After winning full FDA nod for Leqembi, Eisai touts 'promising' study on subcutaneous version

Right on the heels of an FDA approval for the closely watched Alzheimer's disease drug Leqembi in an intravenous dose, Eisai is touting "promising" findings that the company says support the case for a subcutaneous version.

During a presentation at the Alzheimer's Association International Conference 2023, researchers shared an exposure/bioavailability and modeling study comparing the two dosing forms of Leqembi. A subcutaneous dose of the Alzheimer's drug would be situated under the skin and allow for wider uptake of the drug given that it would not need to be administered at infusion centers. 

In the study, the subcutaneous formulation's "bioavailability," or the amount of active drug that enters the blood circulation, was about 50% of the intravenous form, Eisai said in a release.
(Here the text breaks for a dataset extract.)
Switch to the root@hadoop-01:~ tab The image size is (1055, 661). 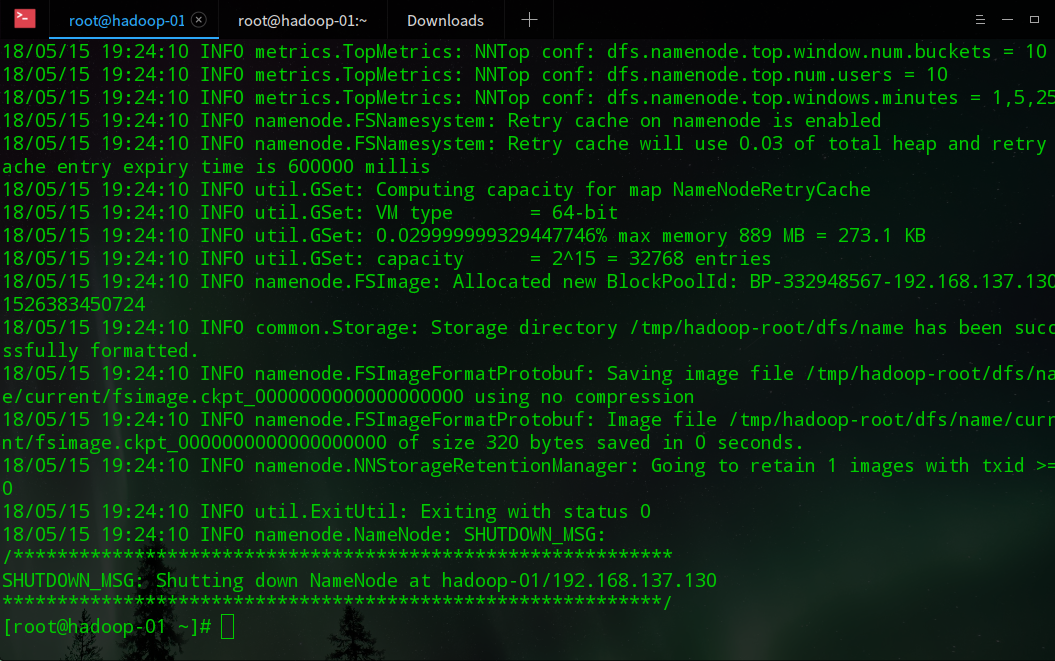302,20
The team concluded that a fixed, subcutaneous dose of 720 mg weekly "may potentially result in comparable exposure … and efficacy" as the intravenous version at the recommended 10-mg/kg dose given every other week.

Further, models have shown that a common—and sometimes serious—side effect of the drug, called amyloid-related imaging abnormalities with edema/effusion (ARIA-E), is related to elevated concentrations of the drug in the blood. This means that because the subcutaneous dose won't have similar maximum concentrations, the under-the-skin version may be associated with a "lower incidence of ARIA-E," Eisai said.

The Japanese drugmaker described the results as "promising" and said the subcutaneous dose may represent "a potential new option for administering therapy."

The company plans to release more details from the presentation on its website Thursday evening.

The findings come two weeks after Eisai and its partner Biogen scored a full FDA approval for their drug, enabling wider Medicare coverage and allowing them to start their launch at a larger scale. Before the full FDA nod, the agency had granted an accelerated approval in January, which limited the drug's reach to Medicare patients.

As for the subcutaneous version, Eisai previously said it would file for FDA approval in its current fiscal year, which started April 1.